Removing soil from a document can be a delicate operation; sometimes a humble eraser is the best tool for the job. Crumbs of eraser can be employed very gently, but commercially available “eraser bags” may contain contaminants, so the prudent paper conservator produces her own.

Betty Walsh producing document cleaning crumbs
with a state-of-the-art grater.
Not surprisingly textile conservators use pins and needles. The pins are also used by entomologists to skewer insect specimens; the needles by eye surgeons. Thread, especially “hair silk” frequently has to be dyed in the lab to blend with the (stained, faded) artifact.

Needles and thread – sometimes it’s like trying to sew with an eyelash.

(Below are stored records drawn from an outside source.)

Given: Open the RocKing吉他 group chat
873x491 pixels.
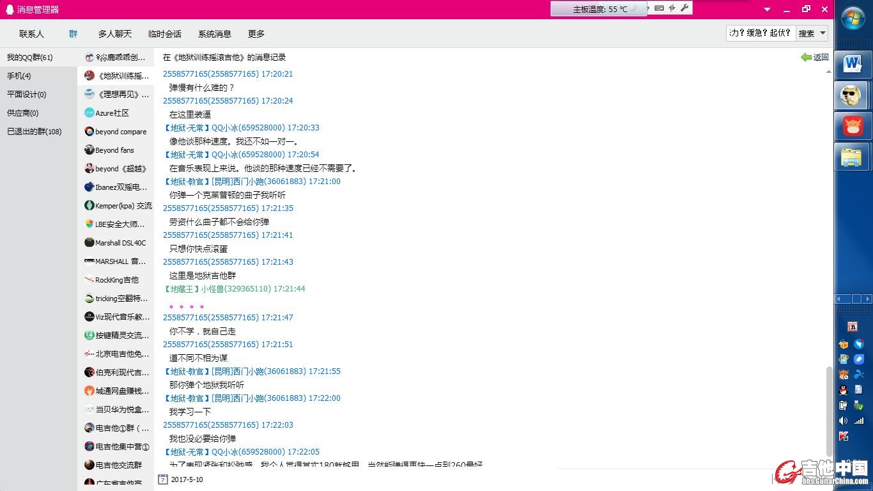Looking at the screenshot, I should coord(116,280).
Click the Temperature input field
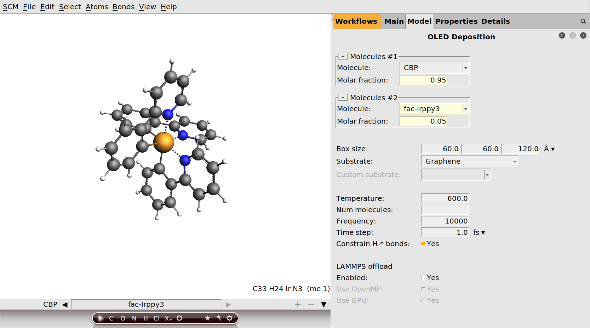 coord(445,198)
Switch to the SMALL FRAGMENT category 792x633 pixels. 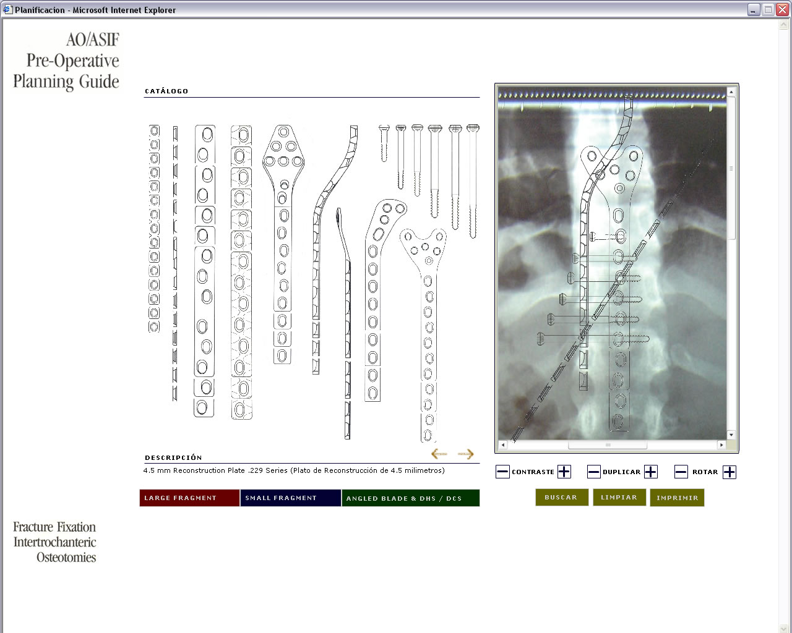point(290,498)
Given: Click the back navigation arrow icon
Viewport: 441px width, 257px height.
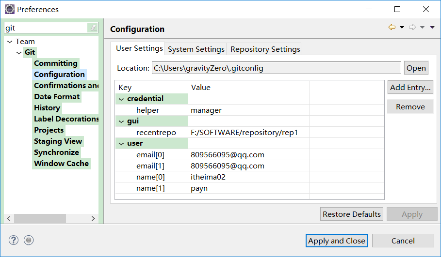Looking at the screenshot, I should click(392, 28).
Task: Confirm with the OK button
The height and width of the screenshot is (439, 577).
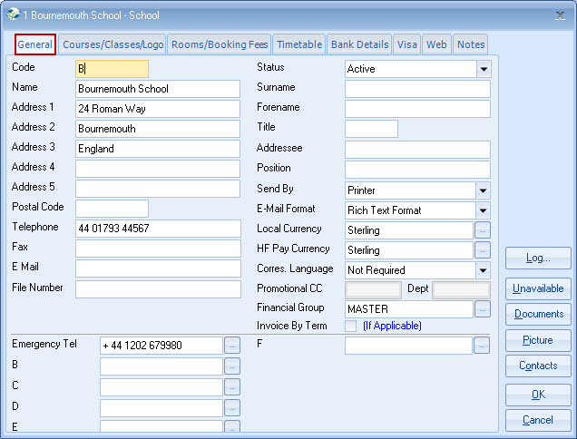Action: 538,395
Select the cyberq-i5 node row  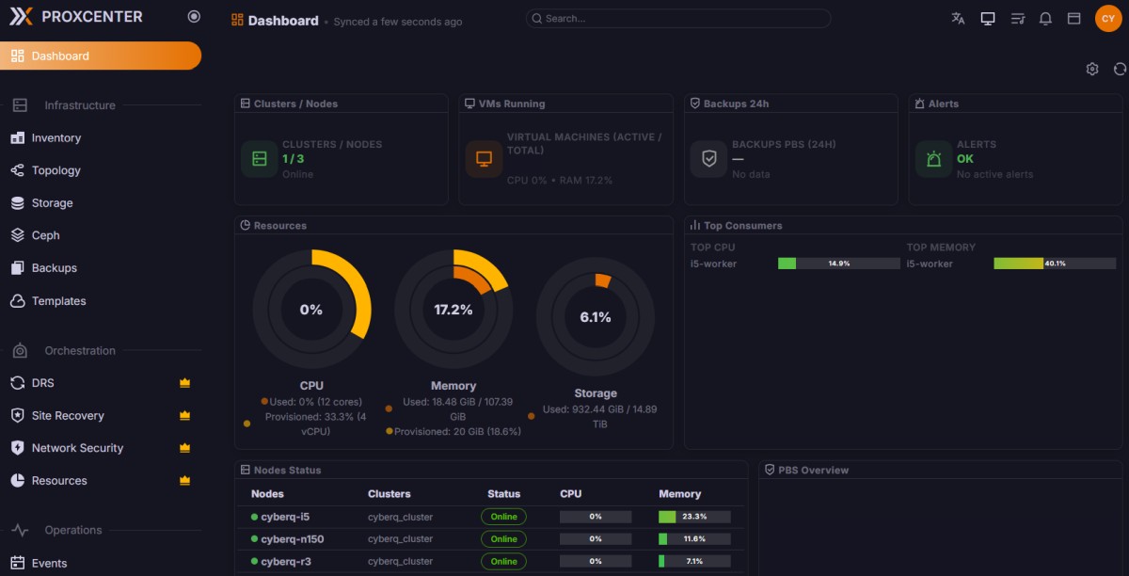click(284, 517)
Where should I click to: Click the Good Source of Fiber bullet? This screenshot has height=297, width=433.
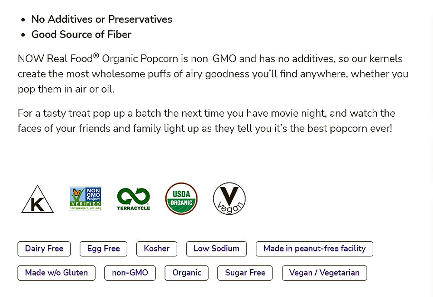(81, 35)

At the other end of the scale, how do conservators protect totem poles? Currently the poles in the Anthropology galleries are being assessed and cleaned. The tools? A fine sable paint brush (used as a sweep), HEPA vacuum (with nozzle screened to prevent the loss of loose material) and a mobile scissor lift (conservators will go to any height!).

George Field examining protective zinc cap on a pole in Thunderbird Park.

XRF (X-ray fluorescence) analysis identifies the presence of potentially harmful elements. In the past both arsenic and mercury were used in the preparation of natural history specimens; they were so effective at repelling insects that many artifacts were similarly treated. These furs, feathers and skins have remained unchewed, but the metals pose a health threat for handlers.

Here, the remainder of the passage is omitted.